You see, Clinton’s candidacy deterred any other Democrats more formidable than the obscure ex-Maryland Governor Martin O’Malley and the eccentric leftist Vermont Senator Bernie Sanders. Had she not run, a troupe of younger, more exciting candidates would have most certainly pushed Biden to the sidelines yet again.
Now, Clinton is beset by scandals surrounding fundraising and the emails she deleted during her tenure as Secretary of State.
O’Malley doesn’t seem to have benefited from her troubles, but Sanders has gained a boost in the polls. The latest average quoted on RealClearPolitics is 21%. This is still quite small compared to Clinton’s 56%. Biden, who is currently a non-candidate, is running at a surprisingly strong 13%.
If the scandals blow over, Clinton will presumably coast to the Democratic nomination and remain a formidable rival to the Republican nominee, whoever he or she is.
But, it’s possible the scandals will run on for Clinton.
Federal Judge Andrew Napolitano has demanded “on penalty of perjury” that Clinton testify on the contents and disposal of her State Department emails. The Republican-controlled Senate Homeland Security Committee is also making enquiries.
On the fundraising side, there appears to be enough money flowing through the Clinton Foundation from questionable sources that new and unpleasant revelations will appear from time to time. If Clinton gets the Democrat nomination, she may be a vulnerable candidate against a strong Republican. (Not that there’s any assurance of getting one, or of preventing Donald Trump from running a third-party campaign that would siphon off Republican votes.)
Biden can probably afford to wait a few more weeks, but not longer. The filing deadlines for next spring’s primaries prevent him from jumping in any later than the beginning of October.
If Clinton’s scandals worsen or her ratings decline further, Biden has a golden opportunity to jump in as the savior of the Democrat Party. He would pick up support rapidly from the declining Clinton, and gain the nomination almost by acclamation. Biden would then have an excellent chance against a weak Republican, such as Jeb Bush.
Head to Head
A Clinton-Bush confrontation would certainly produce a record low turnout, as voters would be repelled by the dynastic nature of the contest. But Biden could plausibly run against Bush as both a new face and a continuation of Obama’s policies in the international and security area where they have considerable support.
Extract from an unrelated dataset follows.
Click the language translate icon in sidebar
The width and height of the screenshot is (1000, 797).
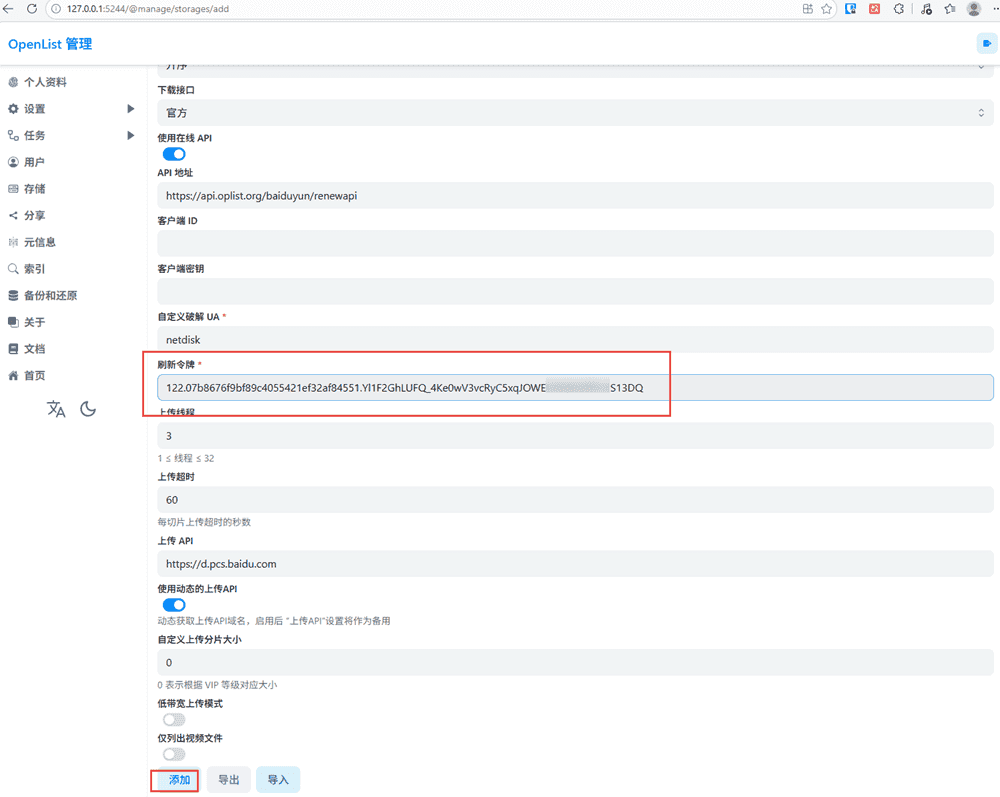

Biden would have more difficulty against a new face, such as Rick Perry, Scott Walker, or Marco Rubio. Their fresh debating agility might exceed his, but there’s a good chance the Republican nominating process would save him from this problem.
In terms of voter blocs, Biden wouldn’t have Obama’s appeal to African Americans, nor Clinton’s to women. But he might well pick up support among Millennials who regard him as an ideal combination of a foreign policy dove with good negotiating skills and few ideological hang-ups.
Joe Biden thought opportunity would knock for him in 1988 and 2008, but it didn’t. This time, if he plays his cards cleverly, there’s a chance he might win the entire game.